## What is needed:
Go through the records, and copy each line in which the string "group" is present.

[Dataset entries]
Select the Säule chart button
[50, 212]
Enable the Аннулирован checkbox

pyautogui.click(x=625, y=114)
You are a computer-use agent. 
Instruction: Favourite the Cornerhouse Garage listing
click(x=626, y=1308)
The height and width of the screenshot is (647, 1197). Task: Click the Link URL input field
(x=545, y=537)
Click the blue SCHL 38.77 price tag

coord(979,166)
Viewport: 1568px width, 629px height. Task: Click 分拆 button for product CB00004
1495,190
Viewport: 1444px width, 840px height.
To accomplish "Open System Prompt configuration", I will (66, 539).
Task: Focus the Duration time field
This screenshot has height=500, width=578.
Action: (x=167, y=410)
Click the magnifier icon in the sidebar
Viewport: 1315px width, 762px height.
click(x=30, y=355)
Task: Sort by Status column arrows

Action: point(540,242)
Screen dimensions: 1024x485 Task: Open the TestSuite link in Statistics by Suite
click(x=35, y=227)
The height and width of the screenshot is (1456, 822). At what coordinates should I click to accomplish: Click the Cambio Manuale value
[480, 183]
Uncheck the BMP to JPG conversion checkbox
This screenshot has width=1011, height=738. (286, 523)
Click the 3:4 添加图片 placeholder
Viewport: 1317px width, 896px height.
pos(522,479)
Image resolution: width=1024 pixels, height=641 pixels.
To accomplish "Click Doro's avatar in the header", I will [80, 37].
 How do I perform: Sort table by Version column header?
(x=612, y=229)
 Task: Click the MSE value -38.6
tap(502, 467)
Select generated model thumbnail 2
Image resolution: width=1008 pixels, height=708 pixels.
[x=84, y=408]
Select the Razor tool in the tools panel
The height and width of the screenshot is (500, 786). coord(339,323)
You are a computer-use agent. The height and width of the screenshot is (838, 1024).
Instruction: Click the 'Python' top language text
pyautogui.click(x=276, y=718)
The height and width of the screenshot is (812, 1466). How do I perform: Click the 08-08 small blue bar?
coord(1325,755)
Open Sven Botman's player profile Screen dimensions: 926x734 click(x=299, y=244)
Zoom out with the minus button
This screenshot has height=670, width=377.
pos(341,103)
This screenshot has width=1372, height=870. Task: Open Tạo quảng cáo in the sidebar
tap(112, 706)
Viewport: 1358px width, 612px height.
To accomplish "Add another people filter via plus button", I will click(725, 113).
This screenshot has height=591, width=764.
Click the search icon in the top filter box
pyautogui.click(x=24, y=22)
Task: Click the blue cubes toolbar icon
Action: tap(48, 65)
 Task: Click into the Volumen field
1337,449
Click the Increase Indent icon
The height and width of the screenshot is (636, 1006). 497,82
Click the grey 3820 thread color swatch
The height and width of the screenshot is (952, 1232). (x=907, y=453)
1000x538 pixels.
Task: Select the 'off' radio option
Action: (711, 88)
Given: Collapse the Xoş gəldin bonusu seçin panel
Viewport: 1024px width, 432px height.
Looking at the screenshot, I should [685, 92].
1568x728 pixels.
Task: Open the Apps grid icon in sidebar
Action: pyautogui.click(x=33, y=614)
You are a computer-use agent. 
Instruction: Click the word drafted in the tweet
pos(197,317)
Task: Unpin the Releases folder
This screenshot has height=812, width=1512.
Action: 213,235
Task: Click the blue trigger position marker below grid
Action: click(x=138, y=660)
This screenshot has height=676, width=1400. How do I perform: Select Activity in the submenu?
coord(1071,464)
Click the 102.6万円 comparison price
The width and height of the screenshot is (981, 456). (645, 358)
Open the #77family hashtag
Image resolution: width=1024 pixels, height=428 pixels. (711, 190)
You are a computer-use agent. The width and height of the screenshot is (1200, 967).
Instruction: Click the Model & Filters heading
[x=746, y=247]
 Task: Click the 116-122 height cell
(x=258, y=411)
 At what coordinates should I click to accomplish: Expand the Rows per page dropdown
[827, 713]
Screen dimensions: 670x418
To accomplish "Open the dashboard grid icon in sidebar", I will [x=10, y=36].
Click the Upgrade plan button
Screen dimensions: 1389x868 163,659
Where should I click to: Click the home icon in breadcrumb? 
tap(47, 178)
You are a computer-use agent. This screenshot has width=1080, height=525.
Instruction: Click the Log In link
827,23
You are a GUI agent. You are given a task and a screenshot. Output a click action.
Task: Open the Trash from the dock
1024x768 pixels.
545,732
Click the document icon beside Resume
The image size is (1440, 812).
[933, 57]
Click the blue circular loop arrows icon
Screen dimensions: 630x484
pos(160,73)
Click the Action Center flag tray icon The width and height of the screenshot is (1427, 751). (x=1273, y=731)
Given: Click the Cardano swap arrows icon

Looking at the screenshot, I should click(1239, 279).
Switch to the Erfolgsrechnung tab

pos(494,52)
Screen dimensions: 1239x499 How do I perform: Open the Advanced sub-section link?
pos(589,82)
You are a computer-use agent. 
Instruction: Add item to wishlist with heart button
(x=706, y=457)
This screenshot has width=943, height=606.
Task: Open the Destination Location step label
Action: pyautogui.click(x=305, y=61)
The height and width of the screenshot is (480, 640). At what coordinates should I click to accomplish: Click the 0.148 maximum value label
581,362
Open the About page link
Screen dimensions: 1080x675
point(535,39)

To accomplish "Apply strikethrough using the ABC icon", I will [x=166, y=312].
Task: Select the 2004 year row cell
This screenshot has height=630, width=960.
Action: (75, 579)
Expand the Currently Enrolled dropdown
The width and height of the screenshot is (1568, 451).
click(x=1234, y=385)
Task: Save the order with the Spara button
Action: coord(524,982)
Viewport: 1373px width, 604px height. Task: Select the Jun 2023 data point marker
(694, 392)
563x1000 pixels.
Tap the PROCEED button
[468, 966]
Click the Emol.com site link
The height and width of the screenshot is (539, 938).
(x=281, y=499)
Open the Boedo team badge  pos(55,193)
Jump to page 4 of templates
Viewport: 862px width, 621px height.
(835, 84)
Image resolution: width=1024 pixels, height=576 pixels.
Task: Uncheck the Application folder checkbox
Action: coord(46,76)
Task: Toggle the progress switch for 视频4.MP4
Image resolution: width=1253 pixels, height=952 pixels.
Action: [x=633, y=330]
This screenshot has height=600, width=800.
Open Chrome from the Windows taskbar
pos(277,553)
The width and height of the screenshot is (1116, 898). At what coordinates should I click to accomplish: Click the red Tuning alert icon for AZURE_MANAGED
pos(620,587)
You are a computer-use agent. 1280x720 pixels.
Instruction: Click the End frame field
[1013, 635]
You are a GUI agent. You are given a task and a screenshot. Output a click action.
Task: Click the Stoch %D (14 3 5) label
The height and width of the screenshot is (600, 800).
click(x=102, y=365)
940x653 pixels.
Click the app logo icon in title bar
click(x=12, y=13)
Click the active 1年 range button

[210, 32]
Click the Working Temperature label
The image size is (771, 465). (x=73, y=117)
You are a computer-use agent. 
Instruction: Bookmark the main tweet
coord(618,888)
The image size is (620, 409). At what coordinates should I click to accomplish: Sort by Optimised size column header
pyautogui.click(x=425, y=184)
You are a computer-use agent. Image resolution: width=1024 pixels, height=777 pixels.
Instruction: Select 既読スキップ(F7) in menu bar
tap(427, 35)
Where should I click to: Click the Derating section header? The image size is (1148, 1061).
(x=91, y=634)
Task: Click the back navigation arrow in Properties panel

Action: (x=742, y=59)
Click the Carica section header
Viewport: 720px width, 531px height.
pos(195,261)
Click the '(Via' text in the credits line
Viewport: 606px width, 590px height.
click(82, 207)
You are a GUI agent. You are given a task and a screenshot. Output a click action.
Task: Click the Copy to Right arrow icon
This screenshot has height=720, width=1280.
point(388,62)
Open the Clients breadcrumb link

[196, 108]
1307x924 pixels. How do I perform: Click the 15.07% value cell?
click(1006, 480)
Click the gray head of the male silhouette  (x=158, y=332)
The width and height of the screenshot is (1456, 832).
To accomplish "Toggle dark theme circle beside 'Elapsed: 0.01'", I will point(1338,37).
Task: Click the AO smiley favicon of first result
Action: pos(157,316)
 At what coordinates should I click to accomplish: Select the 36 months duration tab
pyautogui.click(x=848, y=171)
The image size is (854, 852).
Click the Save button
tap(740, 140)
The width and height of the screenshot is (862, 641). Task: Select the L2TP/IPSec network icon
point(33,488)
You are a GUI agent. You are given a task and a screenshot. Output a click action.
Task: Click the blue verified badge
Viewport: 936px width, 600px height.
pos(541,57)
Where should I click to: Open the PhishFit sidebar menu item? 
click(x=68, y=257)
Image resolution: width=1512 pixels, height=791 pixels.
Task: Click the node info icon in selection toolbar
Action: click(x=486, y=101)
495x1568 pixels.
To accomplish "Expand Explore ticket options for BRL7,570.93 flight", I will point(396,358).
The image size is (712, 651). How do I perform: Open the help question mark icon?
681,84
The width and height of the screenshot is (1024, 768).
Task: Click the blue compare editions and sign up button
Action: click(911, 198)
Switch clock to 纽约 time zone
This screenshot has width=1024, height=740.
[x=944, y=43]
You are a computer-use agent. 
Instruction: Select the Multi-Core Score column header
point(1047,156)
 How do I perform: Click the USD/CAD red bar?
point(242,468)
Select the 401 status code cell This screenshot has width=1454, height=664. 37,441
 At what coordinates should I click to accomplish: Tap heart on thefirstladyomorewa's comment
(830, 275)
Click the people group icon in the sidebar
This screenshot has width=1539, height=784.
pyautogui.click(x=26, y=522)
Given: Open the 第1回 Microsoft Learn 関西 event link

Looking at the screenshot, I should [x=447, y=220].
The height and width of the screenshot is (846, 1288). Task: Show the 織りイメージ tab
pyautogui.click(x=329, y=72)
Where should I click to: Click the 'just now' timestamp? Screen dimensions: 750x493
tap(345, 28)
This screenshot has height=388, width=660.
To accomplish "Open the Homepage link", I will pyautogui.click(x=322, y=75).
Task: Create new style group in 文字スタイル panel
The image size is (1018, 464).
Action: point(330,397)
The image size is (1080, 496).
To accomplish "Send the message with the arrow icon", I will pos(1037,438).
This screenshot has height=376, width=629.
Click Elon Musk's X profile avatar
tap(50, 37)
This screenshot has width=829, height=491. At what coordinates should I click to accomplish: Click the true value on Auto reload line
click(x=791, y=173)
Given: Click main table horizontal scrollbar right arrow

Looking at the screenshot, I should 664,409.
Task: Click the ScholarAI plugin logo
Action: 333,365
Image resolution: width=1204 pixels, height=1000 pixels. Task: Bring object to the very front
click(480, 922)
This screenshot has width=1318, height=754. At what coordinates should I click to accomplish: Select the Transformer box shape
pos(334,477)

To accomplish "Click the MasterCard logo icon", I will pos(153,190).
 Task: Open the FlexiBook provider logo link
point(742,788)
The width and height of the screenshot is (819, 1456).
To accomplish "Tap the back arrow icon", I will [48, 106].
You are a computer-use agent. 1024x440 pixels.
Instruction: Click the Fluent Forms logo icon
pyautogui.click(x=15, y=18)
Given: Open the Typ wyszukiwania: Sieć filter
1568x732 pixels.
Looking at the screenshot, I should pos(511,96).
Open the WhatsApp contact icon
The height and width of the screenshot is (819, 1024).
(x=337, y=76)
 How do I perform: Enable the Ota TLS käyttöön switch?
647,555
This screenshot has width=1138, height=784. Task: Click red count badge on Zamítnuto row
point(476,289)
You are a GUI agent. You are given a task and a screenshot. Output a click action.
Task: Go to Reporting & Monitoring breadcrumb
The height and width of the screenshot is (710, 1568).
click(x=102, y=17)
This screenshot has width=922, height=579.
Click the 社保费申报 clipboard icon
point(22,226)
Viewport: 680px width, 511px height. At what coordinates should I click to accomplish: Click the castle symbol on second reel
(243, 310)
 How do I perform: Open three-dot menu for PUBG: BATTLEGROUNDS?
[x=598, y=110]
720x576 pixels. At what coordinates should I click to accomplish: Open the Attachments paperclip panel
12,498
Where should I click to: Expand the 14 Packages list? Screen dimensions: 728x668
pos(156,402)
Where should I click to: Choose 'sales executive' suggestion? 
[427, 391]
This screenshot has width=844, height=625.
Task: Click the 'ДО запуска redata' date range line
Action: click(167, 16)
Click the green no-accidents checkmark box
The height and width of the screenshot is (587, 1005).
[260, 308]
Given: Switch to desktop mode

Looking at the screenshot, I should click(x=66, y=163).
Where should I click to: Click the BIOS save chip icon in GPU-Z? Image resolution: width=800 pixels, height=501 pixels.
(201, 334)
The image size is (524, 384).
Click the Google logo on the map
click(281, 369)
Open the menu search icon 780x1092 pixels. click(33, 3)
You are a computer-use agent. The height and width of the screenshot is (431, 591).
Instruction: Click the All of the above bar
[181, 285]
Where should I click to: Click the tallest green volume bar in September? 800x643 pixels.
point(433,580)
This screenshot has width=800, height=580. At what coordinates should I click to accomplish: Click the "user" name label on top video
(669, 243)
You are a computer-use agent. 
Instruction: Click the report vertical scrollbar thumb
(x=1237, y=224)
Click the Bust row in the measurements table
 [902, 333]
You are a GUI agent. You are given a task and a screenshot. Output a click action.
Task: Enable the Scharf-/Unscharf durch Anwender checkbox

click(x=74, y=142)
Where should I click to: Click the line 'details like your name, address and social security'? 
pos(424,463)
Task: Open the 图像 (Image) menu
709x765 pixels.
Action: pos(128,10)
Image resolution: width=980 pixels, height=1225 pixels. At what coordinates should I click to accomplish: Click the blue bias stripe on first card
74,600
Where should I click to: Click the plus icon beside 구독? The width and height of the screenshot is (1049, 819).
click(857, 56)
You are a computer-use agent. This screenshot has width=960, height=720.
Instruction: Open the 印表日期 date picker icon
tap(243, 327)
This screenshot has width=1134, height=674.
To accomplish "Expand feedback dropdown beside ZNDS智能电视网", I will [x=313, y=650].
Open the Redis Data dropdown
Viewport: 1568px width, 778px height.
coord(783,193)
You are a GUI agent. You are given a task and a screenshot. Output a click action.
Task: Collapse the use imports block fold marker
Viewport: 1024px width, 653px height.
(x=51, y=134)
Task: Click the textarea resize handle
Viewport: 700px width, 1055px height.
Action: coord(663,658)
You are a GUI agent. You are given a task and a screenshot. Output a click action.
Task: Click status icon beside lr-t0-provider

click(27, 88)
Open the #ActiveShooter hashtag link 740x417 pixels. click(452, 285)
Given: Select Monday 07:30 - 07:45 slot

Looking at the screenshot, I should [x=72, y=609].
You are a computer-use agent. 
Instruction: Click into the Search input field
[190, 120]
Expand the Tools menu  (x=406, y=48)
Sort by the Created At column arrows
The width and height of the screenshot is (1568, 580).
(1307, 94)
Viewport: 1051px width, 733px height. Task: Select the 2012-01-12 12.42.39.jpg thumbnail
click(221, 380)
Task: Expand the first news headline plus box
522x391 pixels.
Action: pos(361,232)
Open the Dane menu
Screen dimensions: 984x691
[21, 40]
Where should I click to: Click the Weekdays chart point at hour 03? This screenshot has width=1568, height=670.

## Response to the exercise:
Click the people group icon in the sidebar
Task: Create new style group in 文字スタイル panel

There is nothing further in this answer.